Material to process below:

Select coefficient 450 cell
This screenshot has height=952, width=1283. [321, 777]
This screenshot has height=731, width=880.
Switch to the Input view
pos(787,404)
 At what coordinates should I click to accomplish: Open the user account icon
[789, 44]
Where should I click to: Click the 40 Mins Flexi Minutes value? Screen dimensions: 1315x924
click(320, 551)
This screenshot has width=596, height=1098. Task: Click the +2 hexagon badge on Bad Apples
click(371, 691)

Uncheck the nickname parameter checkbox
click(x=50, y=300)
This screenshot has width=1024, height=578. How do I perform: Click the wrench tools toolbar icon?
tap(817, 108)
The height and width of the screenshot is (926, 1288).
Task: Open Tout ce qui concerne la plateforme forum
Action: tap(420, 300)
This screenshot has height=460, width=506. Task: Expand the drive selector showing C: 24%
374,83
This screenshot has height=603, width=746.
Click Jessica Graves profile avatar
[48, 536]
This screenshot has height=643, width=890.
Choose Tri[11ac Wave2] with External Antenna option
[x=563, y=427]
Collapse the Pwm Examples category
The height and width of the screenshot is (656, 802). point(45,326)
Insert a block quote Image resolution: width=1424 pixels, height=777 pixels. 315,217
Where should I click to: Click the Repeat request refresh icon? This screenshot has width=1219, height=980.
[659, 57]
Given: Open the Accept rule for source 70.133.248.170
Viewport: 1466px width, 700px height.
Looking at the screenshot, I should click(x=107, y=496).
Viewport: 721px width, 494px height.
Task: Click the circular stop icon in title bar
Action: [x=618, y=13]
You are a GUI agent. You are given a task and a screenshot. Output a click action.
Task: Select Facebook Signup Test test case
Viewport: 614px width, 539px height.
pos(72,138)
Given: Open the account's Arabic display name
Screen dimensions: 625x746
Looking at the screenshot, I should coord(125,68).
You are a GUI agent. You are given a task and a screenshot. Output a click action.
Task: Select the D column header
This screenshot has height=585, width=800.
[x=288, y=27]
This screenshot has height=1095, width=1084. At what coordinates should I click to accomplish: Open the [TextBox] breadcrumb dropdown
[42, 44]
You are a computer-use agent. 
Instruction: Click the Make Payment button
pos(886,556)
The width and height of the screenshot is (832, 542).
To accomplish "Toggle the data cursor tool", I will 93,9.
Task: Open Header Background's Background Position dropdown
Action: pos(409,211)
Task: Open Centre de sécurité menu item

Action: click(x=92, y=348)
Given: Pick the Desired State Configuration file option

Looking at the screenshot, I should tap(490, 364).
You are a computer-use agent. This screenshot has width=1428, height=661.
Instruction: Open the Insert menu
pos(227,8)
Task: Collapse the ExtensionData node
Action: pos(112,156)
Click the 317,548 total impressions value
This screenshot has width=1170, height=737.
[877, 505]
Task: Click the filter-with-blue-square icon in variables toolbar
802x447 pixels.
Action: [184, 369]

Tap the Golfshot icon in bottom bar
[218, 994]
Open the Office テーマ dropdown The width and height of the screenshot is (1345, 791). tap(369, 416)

End of Material to process.

§ **Work instructions**:
Copy all of the data exactly. Skip nothing.

§ **Reply to the task**:
Select coefficient 450 cell
This screenshot has height=952, width=1283. [321, 777]
This screenshot has height=731, width=880.
Switch to the Input view
pos(787,404)
 At what coordinates should I click to accomplish: Open the user account icon
[789, 44]
Where should I click to: Click the 40 Mins Flexi Minutes value? Screen dimensions: 1315x924
click(320, 551)
This screenshot has width=596, height=1098. Task: Click the +2 hexagon badge on Bad Apples
click(371, 691)

Uncheck the nickname parameter checkbox
click(x=50, y=300)
This screenshot has width=1024, height=578. How do I perform: Click the wrench tools toolbar icon?
tap(817, 108)
The height and width of the screenshot is (926, 1288).
Task: Open Tout ce qui concerne la plateforme forum
Action: tap(420, 300)
This screenshot has height=460, width=506. Task: Expand the drive selector showing C: 24%
374,83
This screenshot has height=603, width=746.
Click Jessica Graves profile avatar
[48, 536]
This screenshot has height=643, width=890.
Choose Tri[11ac Wave2] with External Antenna option
[x=563, y=427]
Collapse the Pwm Examples category
The height and width of the screenshot is (656, 802). point(45,326)
Insert a block quote Image resolution: width=1424 pixels, height=777 pixels. 315,217
Where should I click to: Click the Repeat request refresh icon? This screenshot has width=1219, height=980.
[659, 57]
Given: Open the Accept rule for source 70.133.248.170
Viewport: 1466px width, 700px height.
Looking at the screenshot, I should click(x=107, y=496).
Viewport: 721px width, 494px height.
Task: Click the circular stop icon in title bar
Action: [x=618, y=13]
You are a GUI agent. You are given a task and a screenshot. Output a click action.
Task: Select Facebook Signup Test test case
Viewport: 614px width, 539px height.
pos(72,138)
Given: Open the account's Arabic display name
Screen dimensions: 625x746
Looking at the screenshot, I should coord(125,68).
You are a GUI agent. You are given a task and a screenshot. Output a click action.
Task: Select the D column header
This screenshot has height=585, width=800.
[x=288, y=27]
This screenshot has height=1095, width=1084. At what coordinates should I click to accomplish: Open the [TextBox] breadcrumb dropdown
[42, 44]
You are a computer-use agent. 
Instruction: Click the Make Payment button
pos(886,556)
The width and height of the screenshot is (832, 542).
To accomplish "Toggle the data cursor tool", I will 93,9.
Task: Open Header Background's Background Position dropdown
Action: pos(409,211)
Task: Open Centre de sécurité menu item

Action: click(x=92, y=348)
Given: Pick the Desired State Configuration file option

Looking at the screenshot, I should tap(490, 364).
You are a computer-use agent. This screenshot has width=1428, height=661.
Instruction: Open the Insert menu
pos(227,8)
Task: Collapse the ExtensionData node
Action: pos(112,156)
Click the 317,548 total impressions value
This screenshot has width=1170, height=737.
[877, 505]
Task: Click the filter-with-blue-square icon in variables toolbar
802x447 pixels.
Action: [184, 369]

Tap the Golfshot icon in bottom bar
[218, 994]
Open the Office テーマ dropdown The width and height of the screenshot is (1345, 791). tap(369, 416)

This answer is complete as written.